**WORK ORDER:**
Please repeat the records below exactly, but only from the line that contains "This screenshot has height=597, width=1920." onward, ending with the last line.

**Stored items:**
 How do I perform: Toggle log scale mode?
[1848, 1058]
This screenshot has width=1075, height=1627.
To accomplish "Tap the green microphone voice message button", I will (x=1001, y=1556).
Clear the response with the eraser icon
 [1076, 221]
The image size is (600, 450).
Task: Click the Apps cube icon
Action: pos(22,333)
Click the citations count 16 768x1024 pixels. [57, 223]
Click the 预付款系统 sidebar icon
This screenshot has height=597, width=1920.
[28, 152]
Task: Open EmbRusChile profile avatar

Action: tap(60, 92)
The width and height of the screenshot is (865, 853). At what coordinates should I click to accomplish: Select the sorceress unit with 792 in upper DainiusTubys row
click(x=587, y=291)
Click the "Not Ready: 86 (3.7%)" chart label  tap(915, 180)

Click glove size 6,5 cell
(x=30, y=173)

**EXERCISE RESPONSE:**
This screenshot has height=597, width=1920.
[28, 152]
Task: Open EmbRusChile profile avatar

Action: tap(60, 92)
The width and height of the screenshot is (865, 853). At what coordinates should I click to accomplish: Select the sorceress unit with 792 in upper DainiusTubys row
click(x=587, y=291)
Click the "Not Ready: 86 (3.7%)" chart label  tap(915, 180)

Click glove size 6,5 cell
(x=30, y=173)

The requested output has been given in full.